Yes, there is a seahorse emoji:

We can take the design’s lm_headwhich is normally just utilized on the output of the last layer, and use it to every layer to produce intermediate token forecasts. That procedure produces this table, revealing for every single 4th layer what the most likely token would be for the next 3 positions after the prefix (tokens 0, 1, and 2), and what the leading 5 more than likely forecasts for the very first position is (token 0 topk 5):

layer

tokens

tokenstoken 0012merged(topk 5)083244’ĠBail’15591’ĠHarr’5309’Ġvert’Bail Harr vert[‘ĠBail’, ‘ĠPeanut’, ‘ĠãĢ’, ‘orr’, ‘ĠâĢĭâĢĭ’]4111484 ’em ez’26140’abi’25727’avery’emezabiavery[’emez’, ‘Ġunm’, ‘ĠOswald’, ‘Ġrem’, ‘rix’]8122029’chyb’44465’ĠCaps’15610’iller’chyb Capsiller[‘chyb’, ‘ĠSund’, ‘ØªØ±ÛĮ’, ‘resse’, ‘Ġsod’]121131’…’48952’ĠCliff’51965’ĠJackie’… Cliff Jackie[‘…’, ‘ages’, ‘dump’, ‘qing’, ‘Ġexp’]161131’…’12676’365′31447’ĠAld’… 365 Ald[‘…’, ‘…Ċ’, ‘Ġindeed’, ‘Ġboth’, ‘ĠYes’]201131’…’109596’éļĨ’51965’ĠJackie’… 隆 Jackie[‘…’, ‘…Ċ’, ‘Z’, ‘Ġboth’, ‘ĠHust’]2412′-‘31643’ï ¸ ı ‘287’ing’-ing[‘-‘, ‘…’, ‘âĢ¦’, ‘…Ċ’, ’em’]281131’…’96154’ĠGaut’51965’ĠJackie’… Gaut Jackie[‘…’, ‘-‘, ‘…Ċ’, ‘-Ċ’, ‘Ġ’]321131’…’96154’ĠGaut’6892’Ġing’… Gaut ing[‘…’, ‘âĢ¦’, ‘…Ċ’, ‘O’, ‘zer’]361131’…’12′-‘88’y’…-y[‘…’, ‘âĢ¦’, ‘…Ċ’, ‘Ġ’, ‘u’]401131’…’31643’ï ¸ ı ‘88’y’… y[‘…’, ‘u’, ‘âĢ¦’, ‘Âł’, ‘…Ċ’]4480435’ĠScor’15580’Ġhorse’15580’Ġhorse’Scor horse[‘ĠScor’, ‘u’, ‘ĠPan’, ‘in’, ‘Ġhttps’]4815580’Ġhorse’15580’Ġhorse’15580’Ġhorse’horse[‘Ġhorse’, ‘Âł’, ‘ĠPan’, ‘ĠHomes’, ‘ĠHorse’]529581’Ġsea’15580’Ġhorse’15580’Ġhorse’sea horse[‘Ġsea’, ‘Ġhorse’, ‘ĠHorse’, ‘ĠSea’, ‘âĢĳ’]569581’Ġsea’43269’ĠSeah’15580’Ġhorse’sea Seah horse[‘Ġsea’, ‘ĠSea’, ‘ĠSeah’, ‘Ġhippoc’, ‘Ġhorse’]6015580’Ġhorse’15580’Ġhorse’15580’Ġhorse’horse[‘Ġhorse’, ‘Ġsea’, ‘ĠSeah’, ‘Ġse’, ‘horse’]6415580’Ġhorse’15580’Ġhorse’15580’Ġhorse’horse[‘Ġhorse’, ‘Ġse’, ‘ĠHorse’, ‘horse’, ‘Ġhors’]6860775’horse’238’Ĳ’15580’Ġhorse’horse[‘horse’, ‘Ġse’, ‘Ġhorse’, ‘Ġhippoc’, ‘ĠSeah’]72513’Ġse’238’Ĳ’513’Ġse’se[‘Ġse’, ‘Ġhippoc’, ‘horse’, ‘ĠðŁ’, ‘Ġhorse’]76513’Ġse’238’Ĳ’513’Ġse’se[‘Ġse’, ‘Ġhippoc’, ‘hip’, ‘Ġhorse’, ‘ĠHipp’]8011410’ĠðŁ’238’Ĳ’254’ł’[‘ĠðŁ’, ‘ðŁ’, ‘ĠðŁĴ’, ‘Ġ’, ‘ĠðŁĳ’]

This is the logit lens: utilizing the design’s lm_head to produce logits (token probabilities) as a method to examine its internal states.
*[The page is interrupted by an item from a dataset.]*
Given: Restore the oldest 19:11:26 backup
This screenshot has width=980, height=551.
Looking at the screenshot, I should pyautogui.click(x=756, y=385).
Keep in mind that the tokens and probabilities we receive from the logit lens here are not comparable to the design’s complete internal states! For that, we would require a more intricate method like representation reading or sporadic autoencoders. Rather, this is a lens on that state – it reveals what the output token would be if this layer were the last one. Regardless of this constraint, the logit lens is still helpful. The states of early layers might be challenging to analyze utilizing it, however as we go up through the stack we can see that the design is iteratively improving those states towards its last forecast, a fish emoji.

(Why do the unmerged tokens appear like that ‘ĠðŁ’, ‘Ĳ’, ‘ł’ rubbish? It’s due to the fact that of a tokenizer peculiarity – those tokens encode the UTF-8 bytes for the fish emoji. It’s not pertinent to this post, however if you’re curious, ask Claude or your preferred LLM to describe this paragraph and this line of code: bytes([bpe_byte_decoder[c] for c in 'ĠðŁĲł']).decode('utf-8')==' 🐠'

Have a look at what occurs in the center layers, though – it’s not the early-layer weirdness or the emoji bytes of the last forecast! Rather we get words connecting to beneficial ideasparticularly the principle of a seahorse. On layer 52, we get “sea horse horse” – 3 recurring positions in a row encoding the “seahorse” principle. Later on, in the top-k for the very first position, we get a mix of “sea” “horse”and an emoji byte series prefix, “ĠðŁ”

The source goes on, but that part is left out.